Here are the key components and concepts of the Transformer architecture:

1. **Positional Encoding**: Transformers incorporate positional encoding to provide the model with information about the order of words in the input sequence. Positional encoding is usually added to the input embeddings and allows the model to differentiate between the positions of words.

![positional_encoding](assets/positional_encoding.png)

2. **Self-Attention Mechanism**: Self-attention allows each word in the input sequence to attend to all other words. It computes the attention weight between each pair of words and uses them to generate a weighted sum of the word embeddings. This mechanism enables the model to capture long-range dependencies and learn contextual relationships effectively.

![self_attention](assets/self_attention.png)

### Pre-training and Fine-tuning of Language Models

Pre-training and fine-tuning are two key steps in the training process of language models, including Large Language Models (LLMs). 

**Pre-training**: In the pre-training phase, a language model is trained on a large corpus of unlabeled text data. During this phase, the model learns to predict missing words in sentences based on the surrounding context. It develops an understanding of language patterns, grammar, and contextual relationships. The pre-training process typically involves techniques like masked language modeling, where certain words are randomly masked and the model learns to predict them based on the remaining context.
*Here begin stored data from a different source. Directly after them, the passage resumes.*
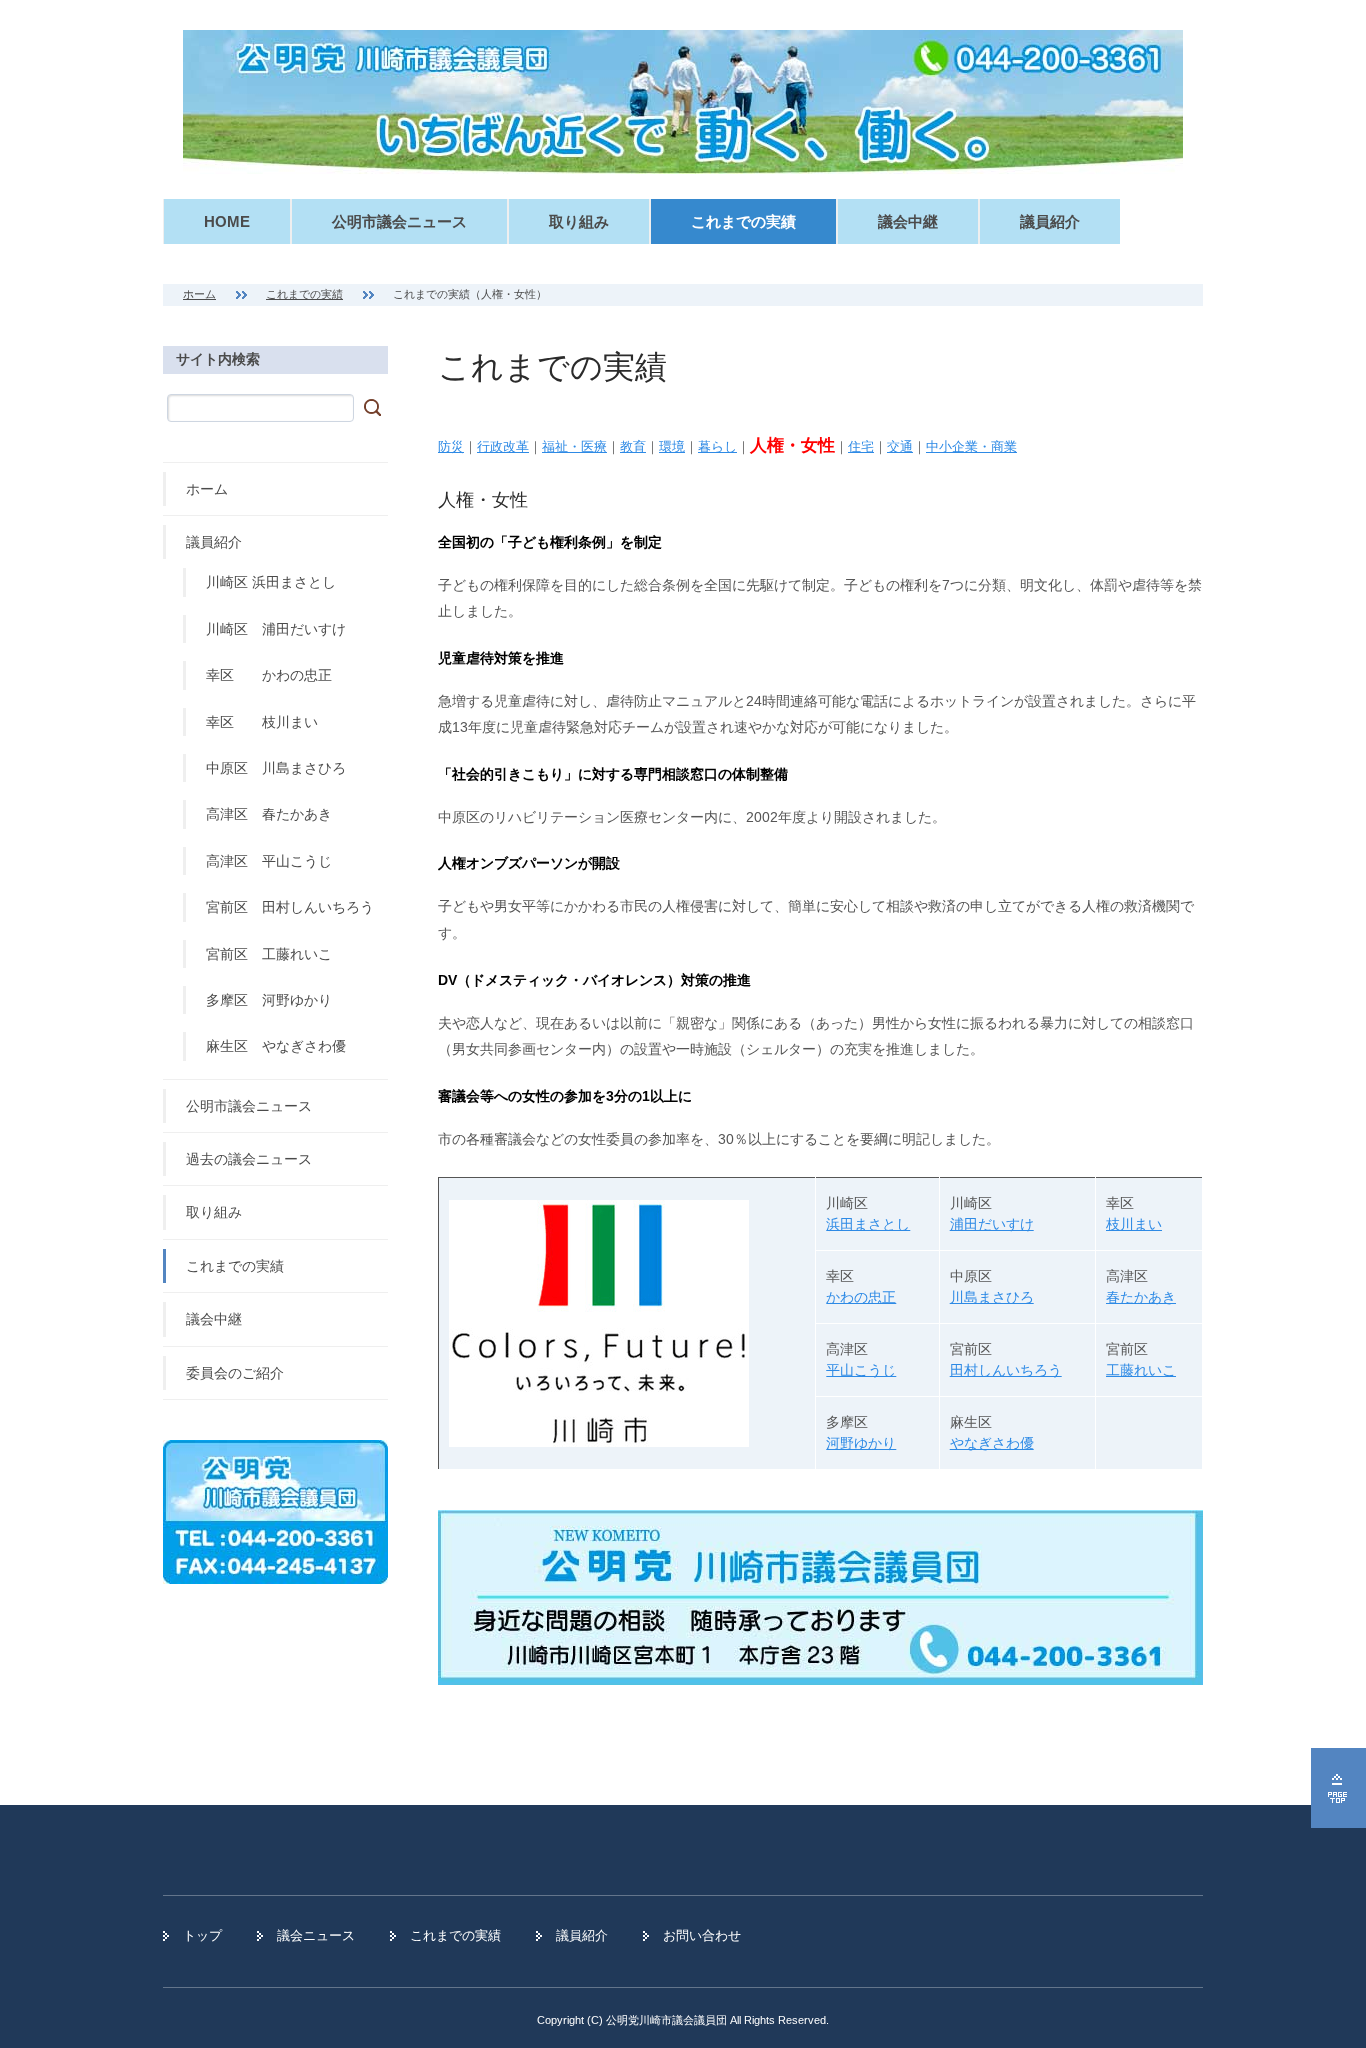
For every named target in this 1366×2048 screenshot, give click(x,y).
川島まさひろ (992, 1297)
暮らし (717, 446)
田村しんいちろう (1006, 1370)
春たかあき (1141, 1297)
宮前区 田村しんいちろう (290, 907)
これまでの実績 (743, 221)
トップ (202, 1935)
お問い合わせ (702, 1935)
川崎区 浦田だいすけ (276, 629)
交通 (900, 446)
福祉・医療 (574, 446)
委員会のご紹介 (235, 1373)
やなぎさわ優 (992, 1443)
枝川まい (1134, 1224)
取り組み (579, 221)
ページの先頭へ (1338, 1788)
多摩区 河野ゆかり (269, 1000)
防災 (451, 446)
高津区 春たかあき (269, 814)
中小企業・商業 (971, 446)
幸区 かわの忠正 (269, 675)
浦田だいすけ (992, 1224)
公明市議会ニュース (399, 221)
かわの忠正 (861, 1297)
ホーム (199, 294)
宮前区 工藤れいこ (269, 954)
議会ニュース (316, 1935)
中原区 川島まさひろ (276, 768)
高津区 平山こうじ (269, 861)
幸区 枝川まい (262, 722)
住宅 (861, 446)
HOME (227, 221)
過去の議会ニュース (249, 1159)
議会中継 (908, 221)
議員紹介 (1050, 221)
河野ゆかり (861, 1443)
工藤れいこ (1141, 1370)
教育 (633, 446)
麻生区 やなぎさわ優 (276, 1046)
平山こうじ (861, 1370)
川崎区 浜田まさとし (271, 582)
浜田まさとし (868, 1224)
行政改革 (503, 446)
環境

**Fine-tuning**: After pre-training, the language model is fine-tuned on specific labeled datasets for specific downstream tasks. Fine-tuning involves training the pre-trained model on labeled data related to a particular task, such as question answering, sentiment analysis, or text classification. This process allows the model to adapt to the specific task by learning task-specific patterns and improving its performance. Fine-tuning is performed on a smaller dataset, which is typically task-specific and labeled by human experts.

In the context of Large Language Models (LLMs), the terms "pre-trained" and "fine-tuned" refer to two stages in the model development process. This two-step process offers several advantages:

- Pre-training on large-scale data helps LLMs learn from a diverse range of linguistic patterns and structures, enhancing their language understanding capabilities.
- Fine-tuning allows LLMs to adapt to specific tasks or domains, improving their performance and making them more efficient in generating desired outputs.
- Fine-tuning requires comparatively less labeled data than training from scratch, making it a practical approach when labeled data is limited.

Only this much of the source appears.